By Bob Gaydos
Last Monday morning, virtual reality became real reality, if you will, in an encouraging way.
My usual morning routine includes a casual scroll through my Facebook feed to see if I missed anything of vital interest overnight. Usually it's more of the same. But Monday, a post stopped me short and prompted a silent, "Really?"
It seems a young Facebook friend had traveled to North Dakota overnight and "checked in" at Standing Rock Indian Reservation in solidarity with the Sioux tribe protesting construction of an oil pipeline there. We both live in upstate New York, so this is no easy overnight jaunt. I was impressed with the young man's commitment to a cause, until I scrolled a little more and discovered that another local friend, a middle-aged woman, had also checked in at Standing Rock. I could believe that she, too, would support the cause, but I was now skeptical about the travel.

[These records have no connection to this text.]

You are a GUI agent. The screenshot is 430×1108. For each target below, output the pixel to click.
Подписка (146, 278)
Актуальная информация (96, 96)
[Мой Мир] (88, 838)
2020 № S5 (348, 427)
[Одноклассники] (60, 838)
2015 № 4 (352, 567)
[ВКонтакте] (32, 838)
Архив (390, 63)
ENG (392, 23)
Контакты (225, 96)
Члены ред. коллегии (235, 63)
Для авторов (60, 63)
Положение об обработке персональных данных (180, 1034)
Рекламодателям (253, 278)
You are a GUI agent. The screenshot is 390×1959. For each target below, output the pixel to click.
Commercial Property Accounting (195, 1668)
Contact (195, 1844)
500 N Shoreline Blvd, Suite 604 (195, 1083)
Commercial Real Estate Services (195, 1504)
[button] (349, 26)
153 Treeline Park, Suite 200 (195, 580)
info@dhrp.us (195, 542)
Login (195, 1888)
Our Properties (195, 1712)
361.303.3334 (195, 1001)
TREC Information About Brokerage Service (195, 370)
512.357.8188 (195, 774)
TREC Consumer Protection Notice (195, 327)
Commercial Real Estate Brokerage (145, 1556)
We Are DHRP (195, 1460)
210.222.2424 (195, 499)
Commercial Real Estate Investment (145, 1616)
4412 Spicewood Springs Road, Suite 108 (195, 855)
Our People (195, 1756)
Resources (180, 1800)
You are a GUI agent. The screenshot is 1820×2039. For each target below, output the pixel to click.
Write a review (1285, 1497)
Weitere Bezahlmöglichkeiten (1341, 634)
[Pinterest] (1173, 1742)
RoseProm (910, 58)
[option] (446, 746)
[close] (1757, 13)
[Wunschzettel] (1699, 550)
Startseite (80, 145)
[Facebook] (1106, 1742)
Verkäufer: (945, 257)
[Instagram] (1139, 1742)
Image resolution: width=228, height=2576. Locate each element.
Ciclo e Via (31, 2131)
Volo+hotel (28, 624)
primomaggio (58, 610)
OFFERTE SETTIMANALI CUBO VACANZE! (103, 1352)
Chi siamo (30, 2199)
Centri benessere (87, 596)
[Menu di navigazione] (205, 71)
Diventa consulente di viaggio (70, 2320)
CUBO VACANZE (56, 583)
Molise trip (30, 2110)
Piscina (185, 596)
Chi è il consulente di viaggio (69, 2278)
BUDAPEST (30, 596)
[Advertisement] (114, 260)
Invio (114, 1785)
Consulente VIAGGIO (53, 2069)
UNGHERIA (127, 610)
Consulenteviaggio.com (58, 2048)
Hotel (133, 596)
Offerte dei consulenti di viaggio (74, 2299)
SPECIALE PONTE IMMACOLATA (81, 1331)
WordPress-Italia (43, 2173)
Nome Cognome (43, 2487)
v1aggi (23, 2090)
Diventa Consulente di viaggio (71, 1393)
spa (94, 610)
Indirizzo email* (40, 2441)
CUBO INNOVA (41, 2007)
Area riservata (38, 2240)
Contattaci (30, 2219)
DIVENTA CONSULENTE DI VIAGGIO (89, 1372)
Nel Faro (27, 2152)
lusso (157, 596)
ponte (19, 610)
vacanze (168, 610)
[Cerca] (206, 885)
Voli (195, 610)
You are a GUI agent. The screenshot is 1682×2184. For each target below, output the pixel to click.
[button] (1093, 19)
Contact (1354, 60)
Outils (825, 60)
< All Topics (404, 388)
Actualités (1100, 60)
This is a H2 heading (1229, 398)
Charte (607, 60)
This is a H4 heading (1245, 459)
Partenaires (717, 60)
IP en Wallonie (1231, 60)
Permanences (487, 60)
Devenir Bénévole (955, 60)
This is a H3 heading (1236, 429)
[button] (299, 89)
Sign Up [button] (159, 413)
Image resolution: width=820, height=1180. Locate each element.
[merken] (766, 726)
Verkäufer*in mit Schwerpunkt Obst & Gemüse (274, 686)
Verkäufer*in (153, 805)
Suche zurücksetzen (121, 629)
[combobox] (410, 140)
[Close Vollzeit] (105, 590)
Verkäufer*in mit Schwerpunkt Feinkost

A short while later, my partner said, "My Facebook friend checked in at Standing Rock."
"Not really, I said," having finally figured out what was going on. "I think there's a movement on Facebook to show support for the protesters by checking in, virtually, at Standing Rock. It's a really cool idea."
Indeed there was and indeed it was. Cool. About a million Facebook users stood in real and virtual solidarity with the Sioux Tribe and thousands of others who have joined them in North Dakota to protest against the Dakota Access oil pipeline.
While the check-ins apparently started as a response to a request from activists at the site, who said police were using the Facebook feature to find out who was at Standing Rock in order to target them, police denied doing so. As it turned out, it didn't matter, as the massive show of online support sent a message far beyond North Dakota.
For one thing, it brought to focus an actual issue -- really several issues -- that were being played out in a part of the country far removed from the drudgery and dirty laundry of the presidential campaign. The standoff at Standing Rock had been going on for some time with major media outlets managing to ignore it while obsessing on emails and sexual predation.
I can imagine the newsroom discussion. Editor: "North Dakota? An oil pipeline? Indians? That's a long way. Can't we pick up some info from a local reporter?"
Assistant editor: "I don't know, chief, there's a bunch of tribes there and now hundreds of others supporting them and they are unarmed and the police and hired security forces are using tear gas and Mace and batons and rubber bullets -- they shot some reporter and some horses -- to force them off the land. The Sioux say it's ancient tribal land where their ancestors are buried. Also, the pipeline threatens their water source. The protesters say the private security force even used attack dogs on them. A lot of people were arrested, including what's-her-name, from NPR. It's getting ugly. Mark Rufalo was there. Bernie Sanders asked Obama to do something."
The Sioux are still waiting.
A little background for those, like myself, overwhelmed with political "news." Members of the Standing Rock Sioux Tribe see the pipeline as a threat to their water supply and their culture. They say its route crosses lands -- not part of the reservation -- where members of their tribe once hunted and were buried. They also worry about damage if the pipeline were to break where it crosses under the Missouri River, their sole source of water.
Energy Transfer, the company building the pipeline -- a $3.7 billion project -- says it will pour millions of dollars into local economies and create thousands of construction jobs. The pipeline would carry 470,000 barrels of oil a day from western North Dakota to Illinois. The pipeline was moved from its original path, closer to Bismarck, the state capital, because officials feared it could damage the city water supply. Apparently, no such concern was felt for the drinking water of the Sioux.